C’est un peu l’état dans lequel je suis, ce matin, depuis mon réveil nocturne. Je me suis levé à l’envers. Je suis allé travailler à reculons et j’ai bien fait car je n’avais pas envie de voir les choses en face. Tout m’a énervé et il m’a semblé bien loin, le moment très agréable d’hier matin quand nous avons partagé la bouteille de champagne avec mes collègues. Comme le temps que les moins de vingt ans ne peuvent pas connaître. Et aujourd’hui, ça a été plus pénible qu’hier en termes de travail. Décidément, on aurait pu se croire la veille de Noël alors qu’on en est qu’à douze jours 

Beurre, œuf et fromage, c’est mon état d’esprit de ce 12 décembre mais pas que.
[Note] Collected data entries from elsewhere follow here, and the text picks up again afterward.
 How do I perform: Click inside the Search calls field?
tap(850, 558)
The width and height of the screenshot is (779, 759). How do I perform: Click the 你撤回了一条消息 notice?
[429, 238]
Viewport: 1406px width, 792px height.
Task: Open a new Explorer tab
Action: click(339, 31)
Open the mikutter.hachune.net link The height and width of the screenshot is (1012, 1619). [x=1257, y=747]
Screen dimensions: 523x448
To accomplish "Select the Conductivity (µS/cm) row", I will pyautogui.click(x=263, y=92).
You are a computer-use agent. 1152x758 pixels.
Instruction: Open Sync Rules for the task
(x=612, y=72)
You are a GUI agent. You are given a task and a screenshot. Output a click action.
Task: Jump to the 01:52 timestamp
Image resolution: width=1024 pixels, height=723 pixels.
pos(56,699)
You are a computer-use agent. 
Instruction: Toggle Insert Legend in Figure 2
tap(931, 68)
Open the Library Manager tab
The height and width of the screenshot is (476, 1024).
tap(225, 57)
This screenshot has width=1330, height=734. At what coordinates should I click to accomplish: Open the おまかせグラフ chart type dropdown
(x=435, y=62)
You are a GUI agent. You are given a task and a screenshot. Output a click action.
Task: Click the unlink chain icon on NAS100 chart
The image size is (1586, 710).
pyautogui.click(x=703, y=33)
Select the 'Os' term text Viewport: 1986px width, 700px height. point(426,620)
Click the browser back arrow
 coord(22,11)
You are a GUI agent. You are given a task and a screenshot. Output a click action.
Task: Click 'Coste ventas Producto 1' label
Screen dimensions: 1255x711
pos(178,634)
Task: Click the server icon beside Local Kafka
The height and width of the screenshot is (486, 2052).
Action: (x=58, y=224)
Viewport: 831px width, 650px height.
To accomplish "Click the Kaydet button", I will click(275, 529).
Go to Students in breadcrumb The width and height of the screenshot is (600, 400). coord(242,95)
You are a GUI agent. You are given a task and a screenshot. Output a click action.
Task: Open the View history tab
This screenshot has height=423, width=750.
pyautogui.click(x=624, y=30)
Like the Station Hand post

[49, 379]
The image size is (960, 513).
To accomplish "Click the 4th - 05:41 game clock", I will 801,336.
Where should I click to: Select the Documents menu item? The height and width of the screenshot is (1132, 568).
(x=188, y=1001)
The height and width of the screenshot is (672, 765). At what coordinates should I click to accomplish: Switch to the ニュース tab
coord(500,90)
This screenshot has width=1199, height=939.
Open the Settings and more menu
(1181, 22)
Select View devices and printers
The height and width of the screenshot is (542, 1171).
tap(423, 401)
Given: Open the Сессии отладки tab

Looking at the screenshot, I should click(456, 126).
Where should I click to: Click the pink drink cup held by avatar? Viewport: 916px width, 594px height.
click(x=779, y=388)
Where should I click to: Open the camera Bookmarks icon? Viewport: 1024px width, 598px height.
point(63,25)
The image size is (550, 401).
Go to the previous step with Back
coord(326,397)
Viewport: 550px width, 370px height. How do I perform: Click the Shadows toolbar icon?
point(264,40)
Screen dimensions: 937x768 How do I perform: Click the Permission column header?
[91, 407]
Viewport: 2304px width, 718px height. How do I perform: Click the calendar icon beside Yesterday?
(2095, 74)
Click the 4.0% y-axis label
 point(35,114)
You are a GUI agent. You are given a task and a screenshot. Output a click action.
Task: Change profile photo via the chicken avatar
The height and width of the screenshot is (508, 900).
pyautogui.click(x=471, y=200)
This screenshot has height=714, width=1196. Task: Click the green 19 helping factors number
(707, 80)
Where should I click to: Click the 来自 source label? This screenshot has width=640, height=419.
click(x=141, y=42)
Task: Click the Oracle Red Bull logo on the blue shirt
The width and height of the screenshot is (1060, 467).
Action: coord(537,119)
Pas que mon état d’esprit, mon état physique aussi. J’ai dû prendre un coup de vieux, depuis hier et je ne m’en suis pas rendu compte sur le champ. Déjà, j’ai encore et toujours mal aux bras depuis la séance de gym avec le coach, de lundi matin. Il m’a fait trop forcer sur des muscles qui avaient commencé leur hibernation. Alors, pour attacher ma ceinture de sécurité, je peux vous dire que je galère, tant j’ai mal. Mais bon, ça, je sais que ça va aller decrescendo, pas comme les gilets jaunes.

Mou comme du beurre qui n’est pas resté au réfrigérateur. Œuf comme celui qui n’est cuit que quelques minutes. Fromage comme un camembert coulant, incapable de bien se tenir. Voilà ce à quoi je ressemble, là. Avec cette migraine de lendemain de fête qui n’a pas eu lieu. Avec une envie d’aller me cacher sous la première couette venue. Avec l’envie de rien, plutôt. Alors, ma foi, si j’en ai encore un peu, je pense que je vais me faire porter pâle pour le rester de la journée. Je me sens, comment dire, je me sens… Bof, voilà, je crois que c’est ce qui résume le mieux mon état.